#### What is required
I need an exact copy of the lines from the one containing "You are a GUI" through the end of the records, without any pictures.

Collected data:
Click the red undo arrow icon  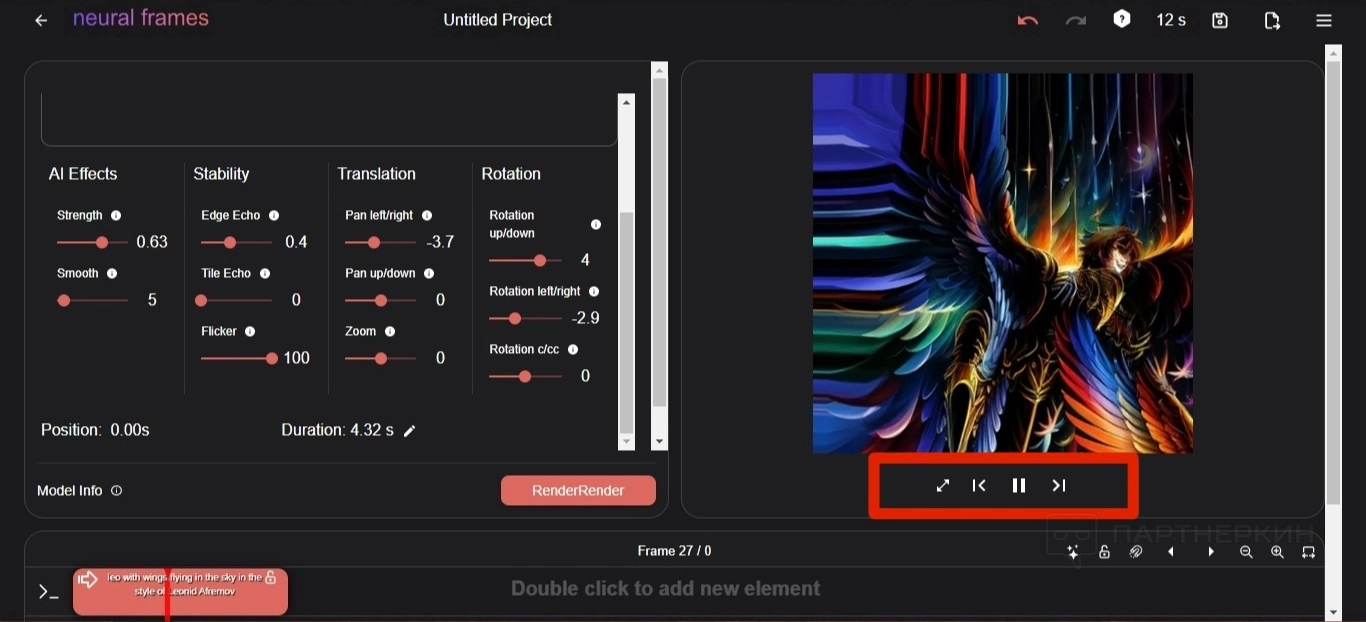(x=1027, y=20)
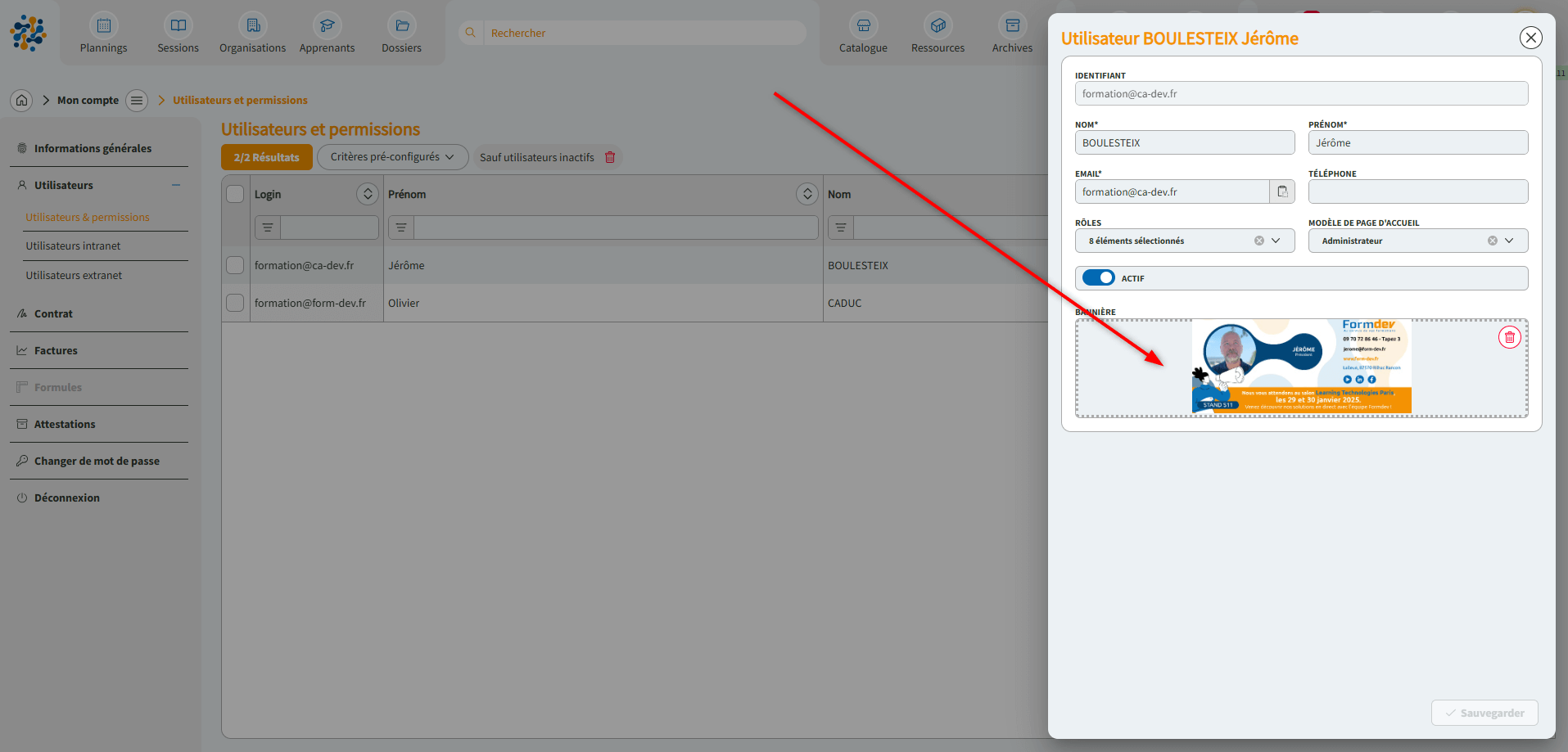The height and width of the screenshot is (752, 1568).
Task: Tick the checkbox for Olivier CADUC
Action: point(235,303)
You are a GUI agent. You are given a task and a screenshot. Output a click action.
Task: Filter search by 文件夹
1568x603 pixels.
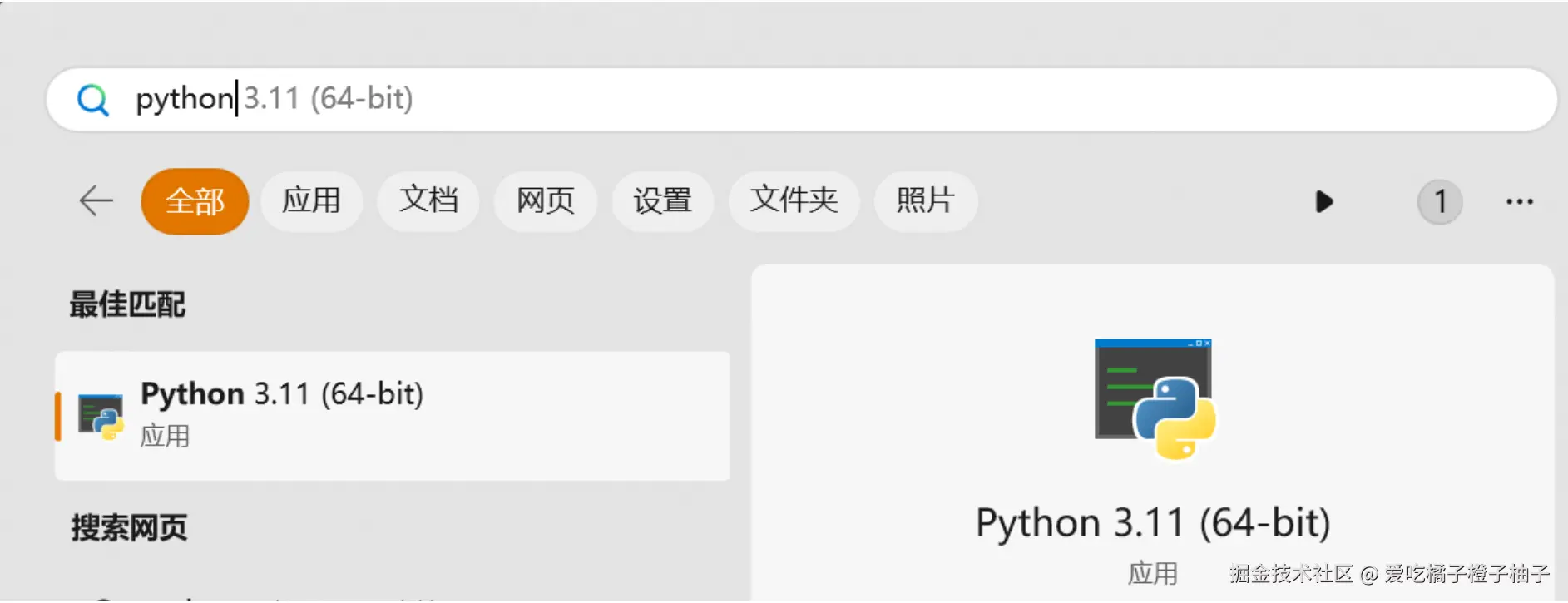(794, 201)
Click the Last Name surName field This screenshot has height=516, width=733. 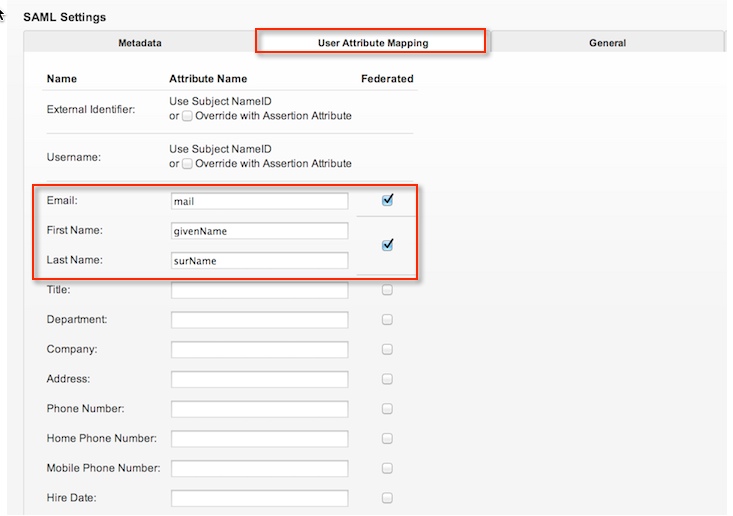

#### Task response
You are a GUI agent. You are given a task and a screenshot. Output a click action.
Task: Filter search by 文件夹
1568x603 pixels.
(794, 201)
Click the Last Name surName field This screenshot has height=516, width=733. 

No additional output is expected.